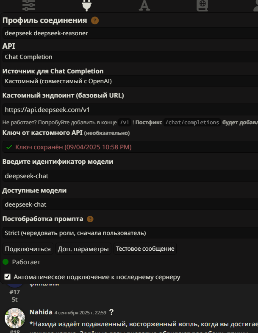The width and height of the screenshot is (258, 333).
Task: Click the model identifier input field
Action: [x=129, y=176]
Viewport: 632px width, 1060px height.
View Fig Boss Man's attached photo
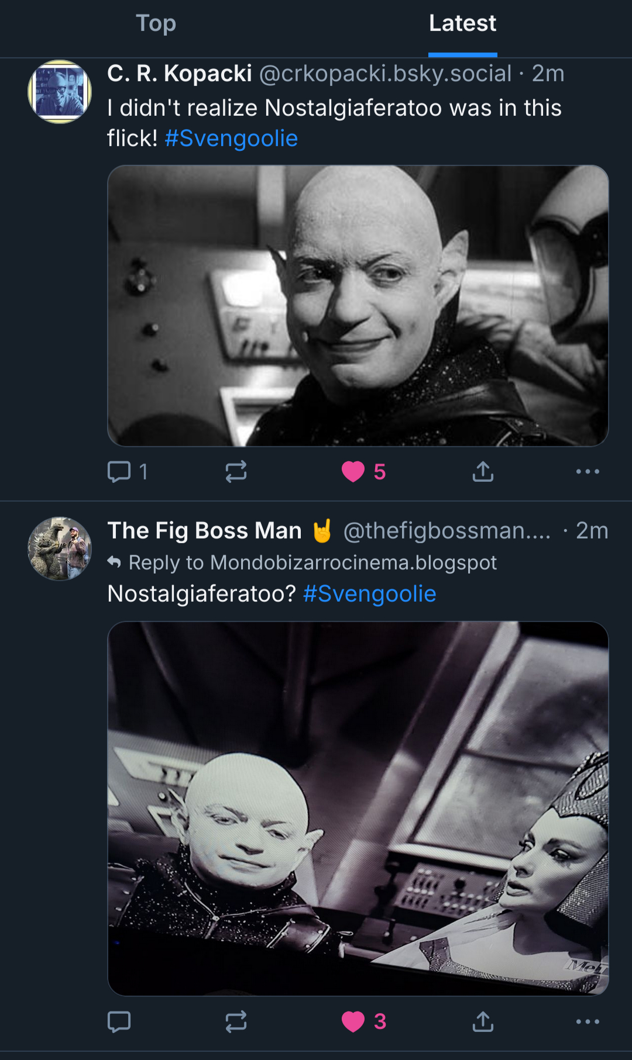click(358, 808)
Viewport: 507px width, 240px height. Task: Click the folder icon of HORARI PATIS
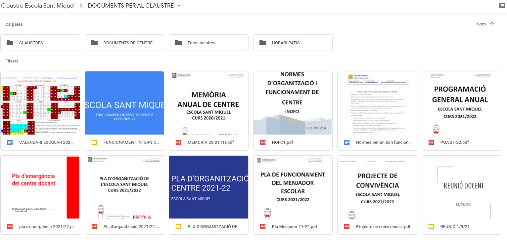click(263, 43)
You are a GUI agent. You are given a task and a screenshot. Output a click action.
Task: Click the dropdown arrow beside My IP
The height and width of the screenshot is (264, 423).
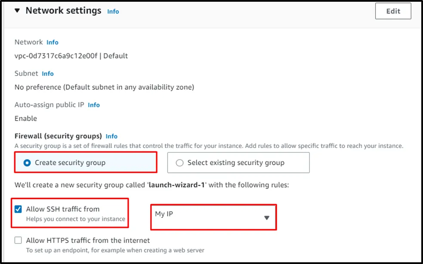(266, 218)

* Your task
For the entries above, the output must hold exactly the lines from the one with "View Fig Boss Man's attached photo" through the last line, both included, and no pictures.

* Exercise response
View Fig Boss Man's attached photo
click(358, 808)
Viewport: 507px width, 240px height. Task: Click the folder icon of HORARI PATIS
click(263, 43)
You are a GUI agent. You are given a task and a screenshot. Output a click action.
Task: Click the dropdown arrow beside My IP
The height and width of the screenshot is (264, 423).
(266, 218)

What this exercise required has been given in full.